Her work was so well regarded that she had been on track to be elected to the prestigious National Academy of Sciences — a rare achievement in any case but even rarer for someone in sociology, for a woman and for one so young. Upon her death, her name was removed from the ballot because membership cannot be given posthumously.

“Had she not died, she was a sure bet to be elected,” Robert M. Hauser, who was one of Dr. Pager’s advisers on her dissertation at Wisconsin, said in a telephone interview.

Devah Iwalani Pager was born on March 1, 1972, in Honolulu. Her father, David Pager, is professor emeritus of computer sciences at the University of Hawaii. Her mother, Sylvia (Topor) Pager, who died in 2015, was a pediatrician.

In addition to her husband and her father, she is survived by her son, Atticus, who is 5, and two brothers, Chet and Sean. She and Mr. Shohl were married in 2016, after Dr. Pager’s diagnosis.

She grew up in Hawaii, where she attended the private Punahou School. She earned a bachelor’s degree in psychology from the University of California, Los Angeles, in 1993; a master’s in sociology from the University of Cape Town in 1996; a second master’s from Stanford in 1997; and a doctorate in sociology from Wisconsin in 2002, before becoming a Fulbright scholar in Paris.

Dr. Pager became attuned to racial issues when she left Hawaii, which has a high rate of interracial marriage, for Los Angeles, which she found more segregated. “When you grow up with that being normal,” she told The New York Times in 2004, “everything else seems strange — and wrong.”

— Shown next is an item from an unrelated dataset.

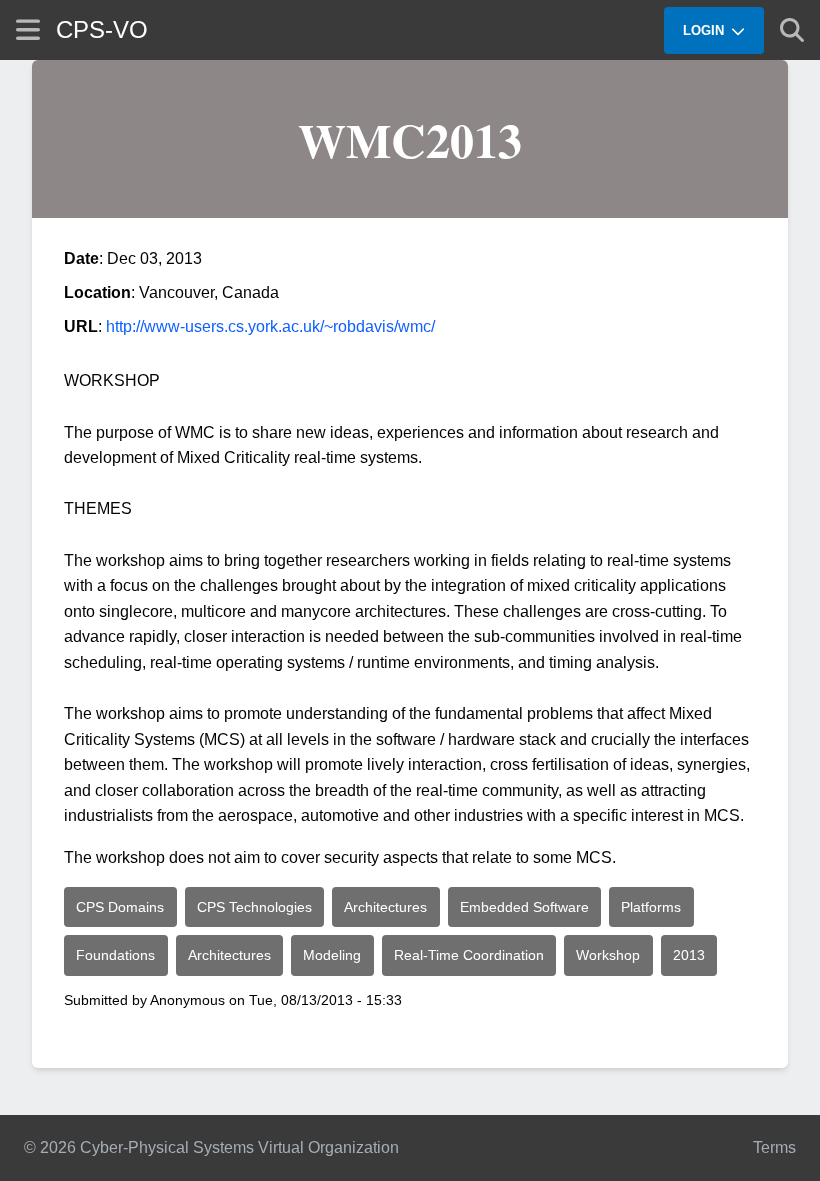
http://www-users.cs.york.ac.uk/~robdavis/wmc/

In Madison, she volunteered to help homeless men. She met many black men with prison records, who told her of their difficulties finding work.

That gave her the idea to try to isolate the effect of a felony conviction on job applicants. She recruited two teams of young, well-groomed, well-spoken college men of the same height — one team black, the other white — and gave them identical résumés as they applied for 350 entry-level jobs in Milwaukee. The applicants took turns saying they had served an 18-month sentence for cocaine possession.

Dr. Pager said that even she had been surprised by the results: A follow-up telephone survey showed that blacks who said they had a criminal record had a callback rate of 5 percent, and blacks who said they did not had a rate of 14 percent. For whites, the rates were 17 percent for those who said they had a criminal record and 34 percent for those who said they did not.

Before Dr. Pager’s research, there was no way to know for sure why ex-convicts had such trouble getting jobs, said Prof. David B. Grusky of Stanford, who worked with Dr. Pager.

“What Devah showed, contrary to this view, is that employers do indeed discriminate,” he said in an email. “And not just a little bit on the margins.”

She went on to replicate these findings in 2004 in a similar study in New York City. At the time, she was teaching at Princeton and worked with Bruce Western, another Princeton sociologist. This time, the teams applied for 3,500 jobs.

Their findings gave momentum to the so-called ban-the-box movement, which urged employers to eliminate the box on job applications asking whether the applicant had a felony record. Several major employers, including Walmart, Home Depot and Koch Industries, have now removed the question from their job applications.

“Ultimately, the Equal Employment Opportunity Commission issued a guidance saying that a criminal record by itself shouldn’t disqualify people,” said Dr. Western, who now teaches at Columbia and had been in the midst of another project with Dr. Pager when she died. “There was a direct line from Devah’s work to that guidance.”

Dr. Pager was a mentor to scores of students and continued to teach until three weeks before her death.

Her husband said she loved to ride bikes, sing and dance and frequently organized karaoke nights. Her signature song was the anthem popularized by Gloria Gaynor: “I Will Survive.”